04
Nov

Immigration and Automation Will Leave American Workers Desperately Seeking Jobs

Published on November 4th, 2013

By Joe Guzzardi
November 4, 2013

U.S. Representative and former vice presidential candidate Paul Ryan (R-WI) avidly supports comprehensive immigration reform. Maybe Ryan isn’t the fiscal conservative he proclaims to be; analysts estimate that the Senate immigration bill, versions of which the House has under consideration, will cost $6 trillion within 50 years, increase unemployment and further depress already stagnant wages.

Ryan claims that the U.S. faces a long term labor shortage. As Ryan told Laura Ingram on her radio show, the U.S. needs to get busy right away to create an “immigration system that works to bring people to this country who want to contribute.”

Immigration advocates like Ryan are too loose with the facts and ignore other realities that debunk their amnesty arguments. First, the U.S. already has an “immigration system” that brings workers into the country. As of January 1, 2012, 13.3 million legal permanent residents as well as 1.9 million non-immigrant residents, mostly guest workers, students and their families, live in the U.S. Over the last 20 years, the U.S. has admitted, on average, more than 1 million immigrants a year. Immigration reform would legalize at least 11 million illegal aliens and grant them work permits. The labor pool, already overflowing, can’t accommodate more.

Even a casual observer would agree that America has a generous immigration policy and that the U.S. has a sufficiently high immigration rate to satisfy labor needs. Here’s proof. According to the federal Current Population Survey, since 2009 legal immigrants have gotten two-thirds of the net jobs increase, displacing in many cases American workers.

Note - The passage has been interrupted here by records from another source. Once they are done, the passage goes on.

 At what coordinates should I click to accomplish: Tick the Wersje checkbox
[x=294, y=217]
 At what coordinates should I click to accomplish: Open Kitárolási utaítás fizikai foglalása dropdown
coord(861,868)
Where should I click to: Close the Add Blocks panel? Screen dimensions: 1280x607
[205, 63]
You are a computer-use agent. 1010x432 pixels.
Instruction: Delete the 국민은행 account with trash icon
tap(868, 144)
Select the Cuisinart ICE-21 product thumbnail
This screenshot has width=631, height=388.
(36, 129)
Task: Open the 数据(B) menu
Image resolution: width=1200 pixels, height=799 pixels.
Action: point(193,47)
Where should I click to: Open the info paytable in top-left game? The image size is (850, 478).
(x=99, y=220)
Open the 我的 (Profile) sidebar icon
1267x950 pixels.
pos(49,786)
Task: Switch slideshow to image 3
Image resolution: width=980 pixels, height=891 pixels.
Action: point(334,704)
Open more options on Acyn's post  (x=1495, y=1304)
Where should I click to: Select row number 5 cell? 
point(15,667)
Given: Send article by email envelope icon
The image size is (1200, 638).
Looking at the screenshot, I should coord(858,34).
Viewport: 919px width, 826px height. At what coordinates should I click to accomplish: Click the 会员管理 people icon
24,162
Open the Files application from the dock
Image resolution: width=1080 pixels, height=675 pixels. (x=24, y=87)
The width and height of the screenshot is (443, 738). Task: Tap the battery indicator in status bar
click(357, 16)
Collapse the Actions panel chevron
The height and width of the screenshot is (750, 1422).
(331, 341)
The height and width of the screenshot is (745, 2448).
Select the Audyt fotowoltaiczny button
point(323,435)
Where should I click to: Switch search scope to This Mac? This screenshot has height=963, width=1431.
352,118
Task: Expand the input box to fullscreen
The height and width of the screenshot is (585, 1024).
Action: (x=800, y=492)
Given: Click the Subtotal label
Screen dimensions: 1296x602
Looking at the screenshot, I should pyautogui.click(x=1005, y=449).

Job creation doesn’t keep up with population growth, and the few jobs that become available are mostly in the low paying service sector. More part-time than full time jobs are the norm, a trend that may become permanent when the Affordable Health Care Act is implemented. Obamacare requires employers to provide insurance to full time employees which it defines as a scant 30 hours weekly; employers who can’t afford to pay the insurance bills will rely more heavily on part-time staff.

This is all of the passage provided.